Dead Men Left

Tuesday, March 15, 2005

New Labour is not Old Tory

Andrew Bartlett, commenting on this post:

It seems to me that New Labour is moving towards identifying social problems as being the property of individuals, rather than a function of social structure. This, I feel, is a very dangerous trend - it legitimates such dispicable tactics as The Sun's 'war on gipsies' - and a fundamentally anti-left (and anti-reason) shift in the intellectual climate. Labour may be doing good work on 'the causes of crime', as well as 'crime', the problem is that they explicity reject the philosophical grounding on which the former is conducted. Their rubbishing of the '1960s' was a case in point.
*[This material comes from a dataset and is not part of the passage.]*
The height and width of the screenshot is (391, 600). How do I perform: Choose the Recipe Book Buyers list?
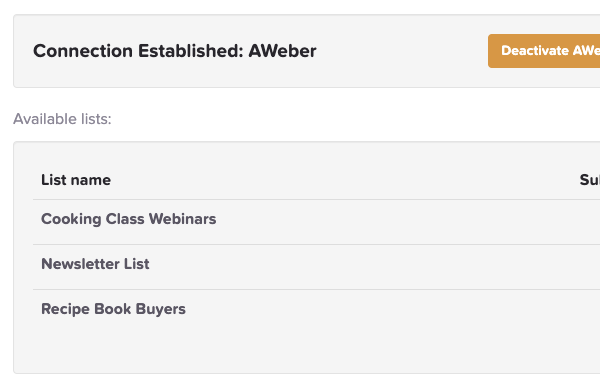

With no politicians fighting the corner of a leftist perspective on society, when Labour lose office we'll have some of the nastiest governments in our democratic history.


New Labour would then represent not a conversion to liberalism but the apotheosis of the whole reformist tradition, as developed by the Webbs, and Bernstein, and Crosland: a completely functional (and elitist) approach to society, with social problems categorised by the "tools" necessary to solve them. When some attempt is made at rationalising the approach, it reveals a contempt for theory and a passive, unquestioning acceptance of the conventional categories of social science. A quick glance through Tony Gidden's The Third Way is revealing in this respect.

The main reason, incidentally, why Paul Foot's chapter on New Labour is the weakest in his exceptional book, The Vote, is revealed in its title: "New Labour=Old Tory". It doesn't, and we can't pretend that it does.